问题
I would like to do streaming from tar-gzip files (tgz) which include my actual CSV stored data.
I already managed to do structured streaming with spark 2.2 when my data comes in as CSV files, but actually, the data comes in as gzipped csv files.
Is there a way that the trigger done by structured streaming does an decompress before handling the CSV stream?
The code I use to process the files is this:
val schema = Encoders.product[RawData].schema
val trackerData = spark
.readStream
.option("delimiter", "\t")
.schema(schema)
.csv(path)
val exceptions = rawCientData
.as[String]
.flatMap(extractExceptions)
.as[ExceptionData]
produced output as expected when path points to csv files. But I would like to use tar gzip files. When I try to place those files at the given path, I do not get any exceptions and batch output tells me
"sources" : [ {
"description" : "FileStreamSource[file:/Users/matthias/spark/simple_spark/src/main/resources/zsessionlog*]",
"startOffset" : null,
"endOffset" : {
"logOffset" : 0
},
"numInputRows" : 1095,
"processedRowsPerSecond" : 211.0233185584891
} ],
But I do not get any actual data processed. Console sink looks like this:
+------+---+-----+
|window|id |count|
+------+---+-----+
+------+---+-----+
回答1:
I do not think reading tar.gz'ed files is possible in Spark (see Read whole text files from a compression in Spark or gzip support in Spark for some ideas).
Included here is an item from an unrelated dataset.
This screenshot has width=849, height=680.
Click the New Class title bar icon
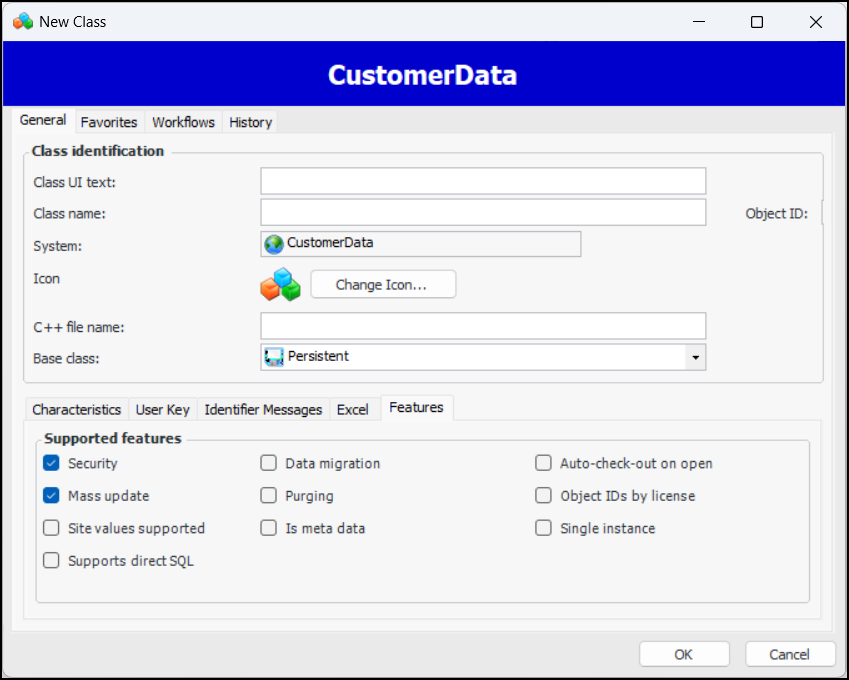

Spark does support gzip files, but they are not recommended as not splittable and result in a single partition (that in turn makes Spark of little to no help).
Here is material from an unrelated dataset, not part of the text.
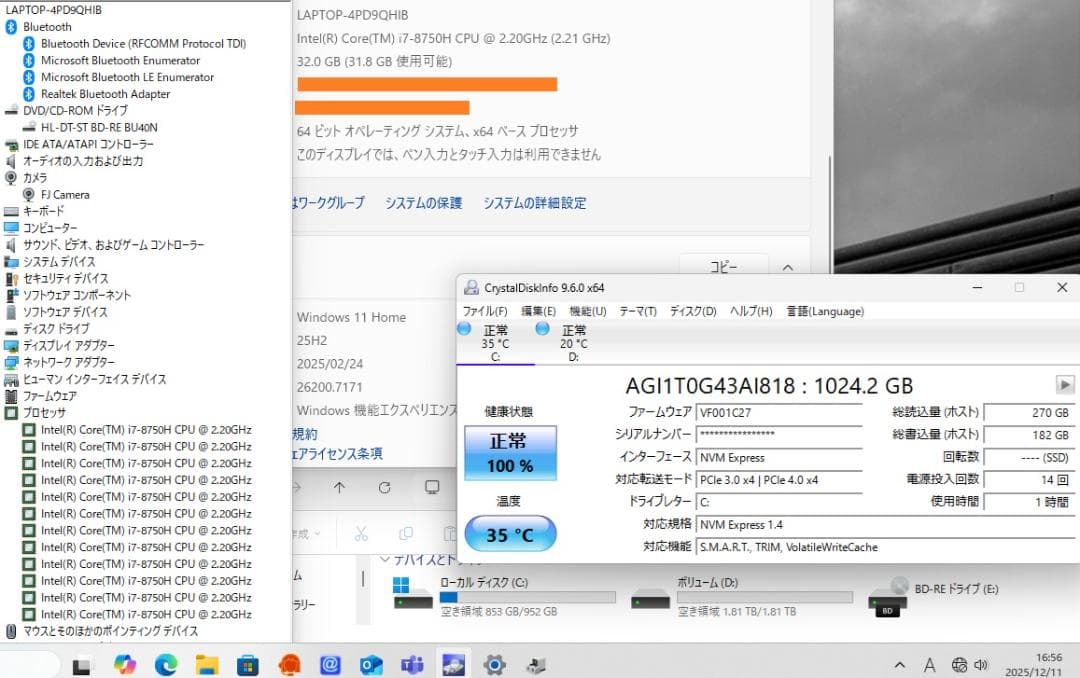Open Microsoft Teams from the taskbar
1080x678 pixels.
(x=412, y=663)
In order to have gzipped files loaded in Spark Structured Streaming you have to specify the path pattern so the files are included in loading, say zsessionlog*.csv.gz
or alike. Else, csv
alone loads CSV files only.
If you insist on Spark Structured Streaming to handle tar.gz'ed files, you could write a custom streaming data Source
to do the un-tar.gz
.
Given gzip files are not recommended as data format in Spark, the whole idea of using Spark Structured Streaming does not make much sense.
回答2:
I solved the part of reading .tar.gz (.tgz) files this way: Inspired by this site I created my own TGZ codec
final class DecompressTgzCodec extends CompressionCodec {
override def getDefaultExtension: String = ".tgz"
override def createOutputStream(out: OutputStream): CompressionOutputStream = ???
override def createOutputStream(out: OutputStream, compressor: Compressor): CompressionOutputStream = ???
override def createCompressor(): Compressor = ???
override def getCompressorType: Class[_ <: Compressor] = ???
override def createInputStream(in: InputStream): CompressionInputStream = {
new TarDecompressorStream(new TarArchiveInputStream(new GzipCompressorInputStream(in)))
}
override def createInputStream(in: InputStream, decompressor: Decompressor): CompressionInputStream = createInputStream(in)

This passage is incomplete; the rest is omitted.